• **Excerpted records**:
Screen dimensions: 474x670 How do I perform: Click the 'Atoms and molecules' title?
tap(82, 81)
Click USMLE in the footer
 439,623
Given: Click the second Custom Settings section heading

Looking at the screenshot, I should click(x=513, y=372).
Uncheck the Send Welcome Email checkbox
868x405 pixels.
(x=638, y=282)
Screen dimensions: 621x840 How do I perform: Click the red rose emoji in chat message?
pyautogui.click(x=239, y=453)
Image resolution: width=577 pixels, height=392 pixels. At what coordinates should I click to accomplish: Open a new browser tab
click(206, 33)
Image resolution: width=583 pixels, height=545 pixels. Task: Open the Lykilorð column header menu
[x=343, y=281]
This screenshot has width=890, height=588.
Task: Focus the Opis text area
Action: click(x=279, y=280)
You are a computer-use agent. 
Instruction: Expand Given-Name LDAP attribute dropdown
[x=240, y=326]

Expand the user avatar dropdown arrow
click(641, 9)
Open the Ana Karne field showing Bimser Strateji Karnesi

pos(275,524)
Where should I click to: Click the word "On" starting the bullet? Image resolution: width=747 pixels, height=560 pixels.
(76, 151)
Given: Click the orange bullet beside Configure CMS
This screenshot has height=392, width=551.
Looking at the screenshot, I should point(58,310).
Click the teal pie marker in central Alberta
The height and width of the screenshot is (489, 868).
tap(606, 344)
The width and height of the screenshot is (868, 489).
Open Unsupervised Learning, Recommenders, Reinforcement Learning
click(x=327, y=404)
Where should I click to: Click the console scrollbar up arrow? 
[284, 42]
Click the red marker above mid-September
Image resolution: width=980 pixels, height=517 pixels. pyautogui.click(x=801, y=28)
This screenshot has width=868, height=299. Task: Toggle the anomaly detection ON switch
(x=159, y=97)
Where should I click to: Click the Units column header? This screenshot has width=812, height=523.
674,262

• **Your goal**:
Copy the data word for word.

• **Written answer**:
Screen dimensions: 474x670 How do I perform: Click the 'Atoms and molecules' title?
tap(82, 81)
Click USMLE in the footer
 439,623
Given: Click the second Custom Settings section heading

Looking at the screenshot, I should click(x=513, y=372).
Uncheck the Send Welcome Email checkbox
868x405 pixels.
(x=638, y=282)
Screen dimensions: 621x840 How do I perform: Click the red rose emoji in chat message?
pyautogui.click(x=239, y=453)
Image resolution: width=577 pixels, height=392 pixels. At what coordinates should I click to accomplish: Open a new browser tab
click(206, 33)
Image resolution: width=583 pixels, height=545 pixels. Task: Open the Lykilorð column header menu
[x=343, y=281]
This screenshot has width=890, height=588.
Task: Focus the Opis text area
Action: click(x=279, y=280)
You are a computer-use agent. 
Instruction: Expand Given-Name LDAP attribute dropdown
[x=240, y=326]

Expand the user avatar dropdown arrow
click(641, 9)
Open the Ana Karne field showing Bimser Strateji Karnesi

pos(275,524)
Where should I click to: Click the word "On" starting the bullet? Image resolution: width=747 pixels, height=560 pixels.
(76, 151)
Given: Click the orange bullet beside Configure CMS
This screenshot has height=392, width=551.
Looking at the screenshot, I should point(58,310).
Click the teal pie marker in central Alberta
The height and width of the screenshot is (489, 868).
tap(606, 344)
The width and height of the screenshot is (868, 489).
Open Unsupervised Learning, Recommenders, Reinforcement Learning
click(x=327, y=404)
Where should I click to: Click the console scrollbar up arrow? 
[284, 42]
Click the red marker above mid-September
Image resolution: width=980 pixels, height=517 pixels. pyautogui.click(x=801, y=28)
This screenshot has width=868, height=299. Task: Toggle the anomaly detection ON switch
(x=159, y=97)
Where should I click to: Click the Units column header? This screenshot has width=812, height=523.
674,262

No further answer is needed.